We were both invited to this party: A dinner for all of us there to celebrate the miracle of being alive. Instead, Fiona decided to show the colors that she is currently wearing. Not her true colors but those that show up when darkness rules the psyche and light still is a minuscule dot invisible to the human eye. My beloved friend is an alcoholic and her addiction is not allowing her to see beyond addiction itself. Einstein’s quote stating that no problem can be solved from the same level of consciousness that has created it comes to mind as I’m writing these words.

Before I continue, I must define what an “addiction” means to me. Any habit that we cannot stop is an addiction, simple as that and yet so destructive to humankind. If I could personify the addictions we humans suffer from, I would have to label them as assassins of our dreams and murderers of our hopes.

While I was the observer of Fiona’s behavior at this gathering, I was remembering the existence of the fine line that creates balance and separates the extremes that characterize this dual world that we live in, the line separating good and bad, negative and positive, love and fear, heart and mind, and all the different sets of extremes that are a part of this reality we experience until we die. Evidently, Fiona’s “thin line” disappeared in front of my eyes and all I could see was a woman without any type of self-control or self-love. Someone that has lost balance and is living in only one extreme without even noticing she’s missing the other one. Those around her wanted to help her but instead, she kept asking for more champagne and making a fool of herself.
I wonder how the heart feels when the mind and all its demons, has totally possessed a person that is no longer a being but only an intoxicated body without a clue of the opportunity that it means to be alive.

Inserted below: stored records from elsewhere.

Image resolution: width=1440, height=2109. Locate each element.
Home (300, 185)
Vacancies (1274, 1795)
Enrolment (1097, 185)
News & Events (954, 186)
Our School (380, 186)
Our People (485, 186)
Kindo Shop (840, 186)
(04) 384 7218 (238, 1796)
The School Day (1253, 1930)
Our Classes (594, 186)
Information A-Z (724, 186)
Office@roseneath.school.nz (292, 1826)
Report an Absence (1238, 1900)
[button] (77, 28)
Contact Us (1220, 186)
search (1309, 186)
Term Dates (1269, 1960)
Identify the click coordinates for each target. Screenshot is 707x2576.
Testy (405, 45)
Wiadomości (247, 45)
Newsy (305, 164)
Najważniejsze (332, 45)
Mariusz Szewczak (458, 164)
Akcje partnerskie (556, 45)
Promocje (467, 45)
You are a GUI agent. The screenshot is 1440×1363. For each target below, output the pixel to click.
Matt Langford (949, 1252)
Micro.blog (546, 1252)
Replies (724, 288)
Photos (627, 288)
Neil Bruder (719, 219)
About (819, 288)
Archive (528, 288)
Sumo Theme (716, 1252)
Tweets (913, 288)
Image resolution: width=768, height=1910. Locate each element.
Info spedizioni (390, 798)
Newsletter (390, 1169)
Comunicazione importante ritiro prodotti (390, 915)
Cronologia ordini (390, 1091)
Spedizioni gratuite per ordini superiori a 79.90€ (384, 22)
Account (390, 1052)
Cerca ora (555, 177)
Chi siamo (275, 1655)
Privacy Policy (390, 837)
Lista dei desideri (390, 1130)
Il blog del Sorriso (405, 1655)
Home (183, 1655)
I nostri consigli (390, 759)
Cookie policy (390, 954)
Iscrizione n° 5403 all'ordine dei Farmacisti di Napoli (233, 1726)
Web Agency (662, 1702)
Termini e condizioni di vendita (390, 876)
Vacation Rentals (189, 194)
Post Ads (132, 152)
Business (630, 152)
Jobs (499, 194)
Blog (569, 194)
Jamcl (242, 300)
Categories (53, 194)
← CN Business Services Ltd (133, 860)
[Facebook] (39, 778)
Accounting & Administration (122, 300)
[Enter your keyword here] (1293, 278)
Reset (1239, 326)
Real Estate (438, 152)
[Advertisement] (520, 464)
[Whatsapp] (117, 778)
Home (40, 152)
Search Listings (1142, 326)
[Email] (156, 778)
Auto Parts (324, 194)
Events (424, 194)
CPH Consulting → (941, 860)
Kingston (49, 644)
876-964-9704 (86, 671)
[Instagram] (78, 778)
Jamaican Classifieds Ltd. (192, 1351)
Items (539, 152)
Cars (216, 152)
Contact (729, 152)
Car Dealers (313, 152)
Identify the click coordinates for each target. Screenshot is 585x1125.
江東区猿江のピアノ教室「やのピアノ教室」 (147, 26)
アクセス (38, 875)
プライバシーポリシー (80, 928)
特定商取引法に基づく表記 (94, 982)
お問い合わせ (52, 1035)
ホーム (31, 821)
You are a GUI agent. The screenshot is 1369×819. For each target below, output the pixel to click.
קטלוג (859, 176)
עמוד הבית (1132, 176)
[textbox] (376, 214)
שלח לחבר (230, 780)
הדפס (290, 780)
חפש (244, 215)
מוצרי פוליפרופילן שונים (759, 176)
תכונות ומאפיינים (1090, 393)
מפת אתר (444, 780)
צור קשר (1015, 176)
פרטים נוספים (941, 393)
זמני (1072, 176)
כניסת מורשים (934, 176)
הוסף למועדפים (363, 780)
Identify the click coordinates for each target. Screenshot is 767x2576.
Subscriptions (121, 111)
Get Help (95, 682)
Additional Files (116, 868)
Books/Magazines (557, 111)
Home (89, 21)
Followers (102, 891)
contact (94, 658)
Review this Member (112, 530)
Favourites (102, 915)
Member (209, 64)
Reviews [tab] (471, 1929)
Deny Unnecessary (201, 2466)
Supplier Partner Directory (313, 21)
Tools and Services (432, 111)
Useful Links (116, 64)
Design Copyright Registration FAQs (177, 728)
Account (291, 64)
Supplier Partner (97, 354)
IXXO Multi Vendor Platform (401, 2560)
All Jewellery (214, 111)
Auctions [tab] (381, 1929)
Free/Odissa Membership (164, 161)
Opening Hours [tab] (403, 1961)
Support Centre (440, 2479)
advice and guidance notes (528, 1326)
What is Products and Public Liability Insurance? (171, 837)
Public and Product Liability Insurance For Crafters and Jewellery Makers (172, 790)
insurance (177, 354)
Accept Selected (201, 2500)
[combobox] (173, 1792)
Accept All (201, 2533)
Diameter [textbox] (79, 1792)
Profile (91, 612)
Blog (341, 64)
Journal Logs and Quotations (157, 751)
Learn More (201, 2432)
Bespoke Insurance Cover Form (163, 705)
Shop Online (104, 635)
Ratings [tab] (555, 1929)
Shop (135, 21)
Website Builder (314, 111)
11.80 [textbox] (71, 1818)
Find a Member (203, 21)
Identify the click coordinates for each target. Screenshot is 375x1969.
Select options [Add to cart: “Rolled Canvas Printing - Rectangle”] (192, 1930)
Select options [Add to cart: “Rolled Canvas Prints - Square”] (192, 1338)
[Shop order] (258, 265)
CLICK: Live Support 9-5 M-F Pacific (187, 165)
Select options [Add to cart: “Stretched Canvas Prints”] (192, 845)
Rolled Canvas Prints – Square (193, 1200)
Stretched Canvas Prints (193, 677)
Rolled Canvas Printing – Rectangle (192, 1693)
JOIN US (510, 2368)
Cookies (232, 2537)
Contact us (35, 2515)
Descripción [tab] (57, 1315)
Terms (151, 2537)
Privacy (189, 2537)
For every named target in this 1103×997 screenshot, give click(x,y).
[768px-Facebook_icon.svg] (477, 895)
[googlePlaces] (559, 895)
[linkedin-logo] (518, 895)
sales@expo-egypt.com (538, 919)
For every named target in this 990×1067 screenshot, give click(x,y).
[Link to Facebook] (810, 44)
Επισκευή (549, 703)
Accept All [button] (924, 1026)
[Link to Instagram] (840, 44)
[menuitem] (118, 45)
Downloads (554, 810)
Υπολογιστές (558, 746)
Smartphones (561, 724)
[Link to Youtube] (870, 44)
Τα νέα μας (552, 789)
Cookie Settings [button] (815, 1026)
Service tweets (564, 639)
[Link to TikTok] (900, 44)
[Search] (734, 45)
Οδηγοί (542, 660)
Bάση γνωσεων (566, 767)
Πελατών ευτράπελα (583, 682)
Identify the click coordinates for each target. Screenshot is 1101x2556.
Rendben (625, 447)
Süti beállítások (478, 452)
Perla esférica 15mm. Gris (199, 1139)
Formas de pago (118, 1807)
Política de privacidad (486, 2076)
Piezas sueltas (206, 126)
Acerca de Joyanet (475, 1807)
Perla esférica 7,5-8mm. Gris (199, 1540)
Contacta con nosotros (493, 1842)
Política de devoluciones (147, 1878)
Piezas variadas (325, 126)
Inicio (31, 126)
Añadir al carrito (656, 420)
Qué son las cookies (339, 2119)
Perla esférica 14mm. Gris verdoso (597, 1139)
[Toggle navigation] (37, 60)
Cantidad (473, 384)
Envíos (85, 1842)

It would be interesting to know how many of the “accidental” deaths in this world happen while people are in this state of “not being themselves.” There she was sitting in front of me as the candlelight showed me her psychotic eyes filled with nonsense while she was trying to cut the skin of her arm with the table knife and the rest of guests stared in disbelief at the grotesque scene. No one knew if she was laughing or crying, if she was happy or sad. Of course, she was only “playing” with the table knife but then I wondered again: why is it that some of us can’t decide to learn how to love ourselves from within instead of begging for love on the outside in the most absurd ways?

The party was soon over. My heart left empty and with a feeling that it hadn’t been a night to celebrate but instead, a night to remember my recent past. Yes, I understand Fiona and all those who are lost in this world. Once I was lost too, once I was an addict too and I couldn’t see any possibility of change. I know what it feels to be there and I also know that there is always a way out.

My message today is for those individuals who accept they have an addiction. If you know one please share this article. It is crucial to understand that chemical substances, drugs, food, people, behaviors, feelings, thoughts or beliefs are NOT the ones responsible for our current circumstances. The time has come to recognize that it is us creating all that is happening in our reality. Therefore, it is us and only us the ones that can say “enough is enough” and start healing ourselves with the first step: Letting go of victimhood and taking responsibility for our lives. There is nothing “outside” for us to keep on blaming, there is everything “inside” of us waiting to teach us how to forgive and love the amazing beings that we already are.

I love you dearly Fiona. As someone who was once drowning in the darkest ocean of the most addictive currents and swirls, my heart’s suggestion to yours is to ask for help. No one is alive to die without achieving their purpose. It is so important to accept that we’re never alone and that we can always find the help that we need. What is the secret? We must ask for it so that it is given!

To all the “Fionas” out there (men and women), my love goes to you as well, please don’t let the mind keep ruling the game and allow the heart to show you that it is fine to become vulnerable so that true empowerment comes back to your life. We have been born empowered; once we leave our addictions we are able to feel the power again and finally meet our true Self.